Australia is being urged to bring forward booster shots to help prevent thousands of additional COVID-19 infections as holidaymakers take advantage of open borders.

Dec 20, 2021, updated Dec 20, 2021
(AP Photo/Jessica Hill)

(AP Photo/Jessica Hill)

Epidemiologist Adrian Esterman wants the Australian Technical Advisory Group on Immunisation to follow the United Kingdom’s lead and recommend boosters three months after a second dose.

He fears leaving the gap at five months will result in “thousands of people infected for no reason”.

The University of South Australia professor anticipates booster shots becoming an annual event, if not more frequent than that.

“But at the moment, it’s still difficult to get a booster shot because of ATAGI’s ruling,” he told AAP.
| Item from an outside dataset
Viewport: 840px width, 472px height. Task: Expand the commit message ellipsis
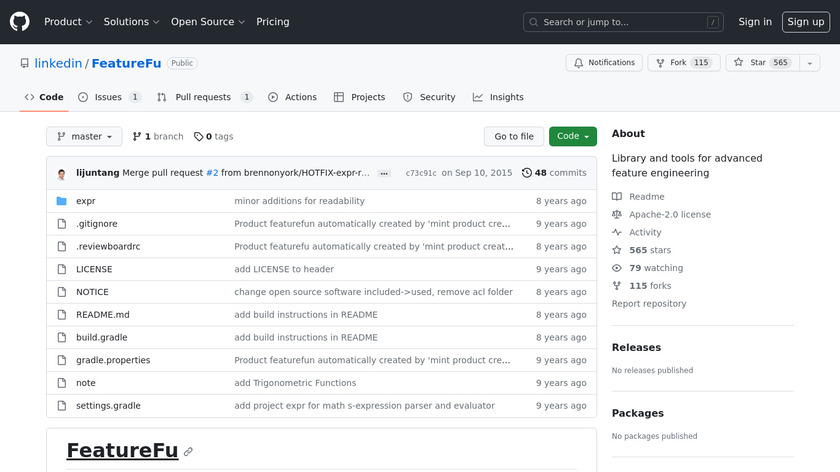pos(383,173)
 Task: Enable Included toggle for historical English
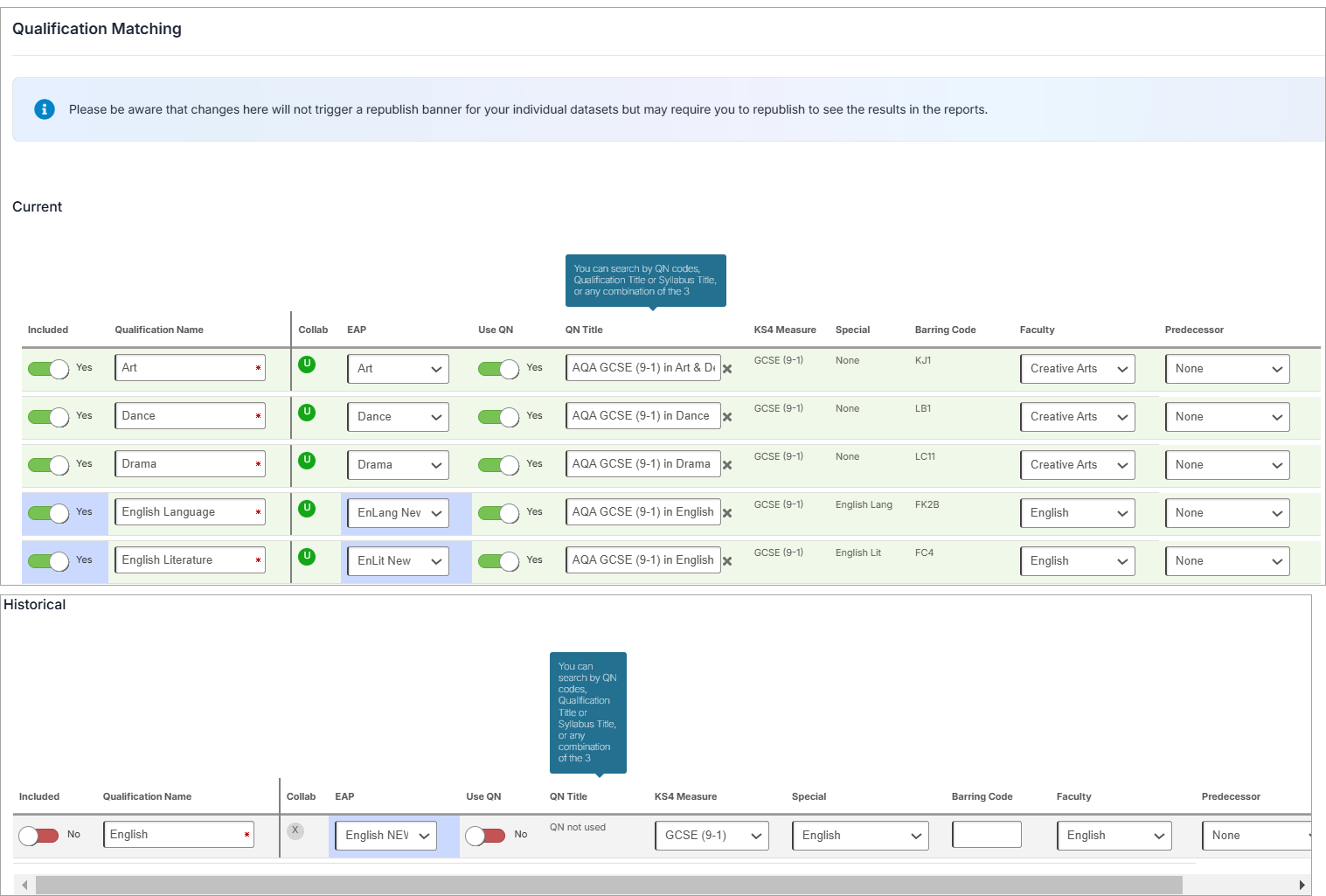(38, 836)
“What we’ll see is that states and territories will be reintroducing more public health measures because they have to because our hospital systems will be too stretched.”

NSW on Sunday recorded 2566 new infections. There are 227 people in hospital, 28 of them in intensive care.

Professor Esterman thinks that state is in deep trouble as Premier Dominic Perrottet refuses calls to mandate masks indoors and bring back QR code check-ins for all venues.

“The epidemic curve (in NSW) is almost vertical. Cases are doubling every three days,” he said.

“I don’t think lockdowns are necessary, but states and territories should retain their public health measures.”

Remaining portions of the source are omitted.